[llvm] r223143 - [Statepoints 4/4] Statepoint infrastructure for garbage collection: Documentation
Philip Reames
listmail at philipreames.com
Tue Feb 24 16:24:28 PST 2015
Fixed. Other comments welcome.
On 02/24/2015 02:44 PM, Philip Reames wrote:
> Your timing is good. I'm working on docs today and should get to this
> by end of day. :)
>
> Philip
>
> On 02/24/2015 02:37 PM, Sean Silva wrote:
>> Necro-nit (wasn't sure where to post this feedback; I realize that
>> this has been slightly updated in ToT): please update the prototypes
>> here to match their current definitions (e.g. `llvm.experimental.`
>> prefix).
>>
>> (sorry for the delay in getting to this)
>>
>> -- Sean Silva
>>
>> On Tue, Dec 2, 2014 at 11:37 AM, Philip Reames
>> <listmail at philipreames.com <mailto:listmail at philipreames.com>> wrote:
>>
>> Author: reames
>> Date: Tue Dec 2 13:37:00 2014
>> New Revision: 223143
>>
>> URL: http://llvm.org/viewvc/llvm-project?rev=223143&view=rev
>> Log:
>> [Statepoints 4/4] Statepoint infrastructure for garbage
>> collection: Documentation
>>
>> This is the fourth and final patch in the statepoint series. It
>> contains the documentation for the statepoint intrinsics and
>> their usage.
>>
>> There's definitely still room to improve the documentation here,
>> but I wanted to get this landed so it was available for others.
>> There will likely be a series of small cleanup changes over the
>> next few weeks as we work to clarify and revise the
>> documentation. If you have comments or questions, please feel
>> free to discuss them either in this commit thread, the original
>> review thread, or on llvmdev. Comments are more than welcome.
>>
>> Reviewed by: atrick, ributzka
>> Differential Revision: http://reviews.llvm.org/D5683
>>
>>
>>
>> Added:
>> llvm/trunk/docs/Statepoints.rst
>>
>> Added: llvm/trunk/docs/Statepoints.rst
>> URL:
>> http://llvm.org/viewvc/llvm-project/llvm/trunk/docs/Statepoints.rst?rev=223143&view=auto
>> ==============================================================================
>> --- llvm/trunk/docs/Statepoints.rst (added)
>> +++ llvm/trunk/docs/Statepoints.rst Tue Dec 2 13:37:00 2014
>> @@ -0,0 +1,209 @@
>> +=====================================
>> +Garbage Collection Safepoints in LLVM
>> +=====================================
>> +
>> +.. contents::
>> + :local:
>> + :depth: 2
>> +
>> +Status
>> +=======
>> +
>> +This document describes a set of experimental extensions to
>> LLVM. Use with caution. Because the intrinsics have experimental
>> status, compatibility across LLVM releases is not guaranteed.
>> +
>> +LLVM currently supports an alternate mechanism for conservative
>> garbage collection support using the gc_root intrinsic. The
>> mechanism described here shares little in common with the
>> alternate implementation and it is hoped that this mechanism will
>> eventually replace the gc_root mechanism.
>> +
>> +Overview
>> +========
>> +
>> +To collect dead objects, garbage collectors must be able to
>> identify any references to objects contained within executing
>> code, and, depending on the collector, potentially update them.

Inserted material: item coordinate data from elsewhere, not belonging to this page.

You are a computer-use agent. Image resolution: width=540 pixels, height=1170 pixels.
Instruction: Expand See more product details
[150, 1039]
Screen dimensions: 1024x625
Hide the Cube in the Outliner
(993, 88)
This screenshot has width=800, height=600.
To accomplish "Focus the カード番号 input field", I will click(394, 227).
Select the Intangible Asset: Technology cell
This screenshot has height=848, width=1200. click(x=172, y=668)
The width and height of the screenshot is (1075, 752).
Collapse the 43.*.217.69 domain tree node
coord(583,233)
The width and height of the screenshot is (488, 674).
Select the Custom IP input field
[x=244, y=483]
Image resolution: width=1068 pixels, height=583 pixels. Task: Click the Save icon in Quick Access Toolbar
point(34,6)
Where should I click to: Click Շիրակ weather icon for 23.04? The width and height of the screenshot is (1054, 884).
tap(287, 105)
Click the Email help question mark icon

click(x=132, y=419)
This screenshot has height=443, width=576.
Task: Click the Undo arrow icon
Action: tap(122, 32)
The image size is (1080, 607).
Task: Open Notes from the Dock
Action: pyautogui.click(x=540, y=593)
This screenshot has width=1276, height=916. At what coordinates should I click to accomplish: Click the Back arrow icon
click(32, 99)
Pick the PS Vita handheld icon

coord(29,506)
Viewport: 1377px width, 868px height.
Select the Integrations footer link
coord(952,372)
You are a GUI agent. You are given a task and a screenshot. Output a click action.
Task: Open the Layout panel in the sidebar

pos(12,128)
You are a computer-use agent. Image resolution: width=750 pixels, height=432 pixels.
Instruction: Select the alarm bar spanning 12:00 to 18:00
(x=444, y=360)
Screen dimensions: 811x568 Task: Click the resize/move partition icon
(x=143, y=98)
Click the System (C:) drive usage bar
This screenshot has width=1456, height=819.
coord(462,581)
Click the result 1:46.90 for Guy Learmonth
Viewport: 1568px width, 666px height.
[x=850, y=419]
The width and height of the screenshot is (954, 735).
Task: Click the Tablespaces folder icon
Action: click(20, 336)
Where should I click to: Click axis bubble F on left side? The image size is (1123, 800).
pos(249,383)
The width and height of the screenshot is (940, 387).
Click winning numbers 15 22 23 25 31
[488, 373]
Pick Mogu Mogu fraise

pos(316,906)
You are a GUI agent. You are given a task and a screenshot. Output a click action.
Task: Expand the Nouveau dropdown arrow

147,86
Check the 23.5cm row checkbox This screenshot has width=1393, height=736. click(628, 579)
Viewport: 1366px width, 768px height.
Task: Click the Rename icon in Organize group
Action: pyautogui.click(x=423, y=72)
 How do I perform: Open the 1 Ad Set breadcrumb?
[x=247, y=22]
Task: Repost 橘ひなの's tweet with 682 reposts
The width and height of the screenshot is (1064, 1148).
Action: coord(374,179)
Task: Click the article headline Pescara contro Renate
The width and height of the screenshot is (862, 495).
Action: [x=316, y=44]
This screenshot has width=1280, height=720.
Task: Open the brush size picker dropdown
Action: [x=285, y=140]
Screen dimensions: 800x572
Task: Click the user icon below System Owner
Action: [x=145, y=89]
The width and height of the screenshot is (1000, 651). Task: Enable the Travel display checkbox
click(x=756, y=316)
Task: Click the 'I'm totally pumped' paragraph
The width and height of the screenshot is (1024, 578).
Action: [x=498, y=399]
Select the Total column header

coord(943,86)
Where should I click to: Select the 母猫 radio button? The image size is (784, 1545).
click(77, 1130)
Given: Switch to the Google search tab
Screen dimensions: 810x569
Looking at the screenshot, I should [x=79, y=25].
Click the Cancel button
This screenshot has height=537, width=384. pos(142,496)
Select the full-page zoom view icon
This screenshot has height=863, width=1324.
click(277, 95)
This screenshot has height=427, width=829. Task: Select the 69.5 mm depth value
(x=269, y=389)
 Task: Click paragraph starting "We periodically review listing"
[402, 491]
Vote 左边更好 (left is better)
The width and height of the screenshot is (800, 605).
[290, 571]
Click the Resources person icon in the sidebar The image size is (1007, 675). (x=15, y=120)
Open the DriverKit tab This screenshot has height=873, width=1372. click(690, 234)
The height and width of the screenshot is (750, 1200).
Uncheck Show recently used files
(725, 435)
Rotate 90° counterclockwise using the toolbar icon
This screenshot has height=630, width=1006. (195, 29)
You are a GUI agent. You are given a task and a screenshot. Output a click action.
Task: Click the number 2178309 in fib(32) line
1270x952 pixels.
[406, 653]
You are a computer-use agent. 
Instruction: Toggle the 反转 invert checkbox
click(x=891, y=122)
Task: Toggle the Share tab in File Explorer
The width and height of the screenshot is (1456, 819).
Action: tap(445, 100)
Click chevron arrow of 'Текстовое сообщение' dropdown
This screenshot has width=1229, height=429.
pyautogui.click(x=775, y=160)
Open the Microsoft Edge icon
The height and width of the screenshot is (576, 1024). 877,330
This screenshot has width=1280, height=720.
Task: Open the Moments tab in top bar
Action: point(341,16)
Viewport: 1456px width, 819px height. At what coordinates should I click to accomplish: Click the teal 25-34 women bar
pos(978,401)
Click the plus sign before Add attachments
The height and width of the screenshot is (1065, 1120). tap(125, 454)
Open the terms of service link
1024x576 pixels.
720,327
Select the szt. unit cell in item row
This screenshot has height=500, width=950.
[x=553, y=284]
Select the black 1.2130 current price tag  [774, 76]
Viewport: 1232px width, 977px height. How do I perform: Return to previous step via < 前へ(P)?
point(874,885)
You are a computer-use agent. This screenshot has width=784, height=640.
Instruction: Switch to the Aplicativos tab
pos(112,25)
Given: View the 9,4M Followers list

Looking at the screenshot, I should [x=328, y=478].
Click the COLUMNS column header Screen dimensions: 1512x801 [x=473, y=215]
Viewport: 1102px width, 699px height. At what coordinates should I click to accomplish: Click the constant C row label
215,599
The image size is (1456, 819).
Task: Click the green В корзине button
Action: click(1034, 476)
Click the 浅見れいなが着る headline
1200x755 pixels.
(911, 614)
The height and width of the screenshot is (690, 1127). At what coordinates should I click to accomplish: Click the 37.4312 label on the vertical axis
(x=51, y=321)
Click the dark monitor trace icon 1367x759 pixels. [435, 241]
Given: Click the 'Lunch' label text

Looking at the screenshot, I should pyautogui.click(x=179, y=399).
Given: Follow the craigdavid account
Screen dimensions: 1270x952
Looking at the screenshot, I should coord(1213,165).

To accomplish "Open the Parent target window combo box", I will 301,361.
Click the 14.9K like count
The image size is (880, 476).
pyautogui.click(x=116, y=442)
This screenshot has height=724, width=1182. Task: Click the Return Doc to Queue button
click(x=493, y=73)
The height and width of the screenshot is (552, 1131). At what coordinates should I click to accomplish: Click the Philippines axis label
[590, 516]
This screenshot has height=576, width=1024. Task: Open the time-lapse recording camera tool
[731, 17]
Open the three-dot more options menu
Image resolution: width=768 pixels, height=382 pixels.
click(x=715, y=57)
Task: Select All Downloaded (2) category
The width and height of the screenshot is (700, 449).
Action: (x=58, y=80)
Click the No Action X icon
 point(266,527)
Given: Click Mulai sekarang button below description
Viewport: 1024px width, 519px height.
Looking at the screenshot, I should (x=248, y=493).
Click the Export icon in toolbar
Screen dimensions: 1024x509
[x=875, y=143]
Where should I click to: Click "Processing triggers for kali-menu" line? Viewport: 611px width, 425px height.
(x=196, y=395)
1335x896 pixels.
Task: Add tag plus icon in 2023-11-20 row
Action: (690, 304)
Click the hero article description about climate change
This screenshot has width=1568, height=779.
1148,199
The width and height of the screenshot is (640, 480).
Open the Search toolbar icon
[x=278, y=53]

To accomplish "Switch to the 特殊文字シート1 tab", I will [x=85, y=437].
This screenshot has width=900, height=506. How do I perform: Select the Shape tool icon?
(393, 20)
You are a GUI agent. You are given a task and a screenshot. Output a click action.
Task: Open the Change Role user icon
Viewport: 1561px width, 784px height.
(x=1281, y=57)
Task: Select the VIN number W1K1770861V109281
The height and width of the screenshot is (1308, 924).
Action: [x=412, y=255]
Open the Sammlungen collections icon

>> The collector does not need this information at all points in
>> code - that would make the problem much harder - but only at well
>> defined points in the execution known as 'safepoints' For a most
>> collectors, it is sufficient to track at least one copy of each
>> unique pointer value. However, for a collector which wishes to
>> relocate objects directly reachable from running code, a higher
>> standard is required.
>> +
>> +One additional challenge is that the compiler may compute
>> intermediate results ("derived pointers") which point outside of
>> the allocation or even into the middle of another allocation.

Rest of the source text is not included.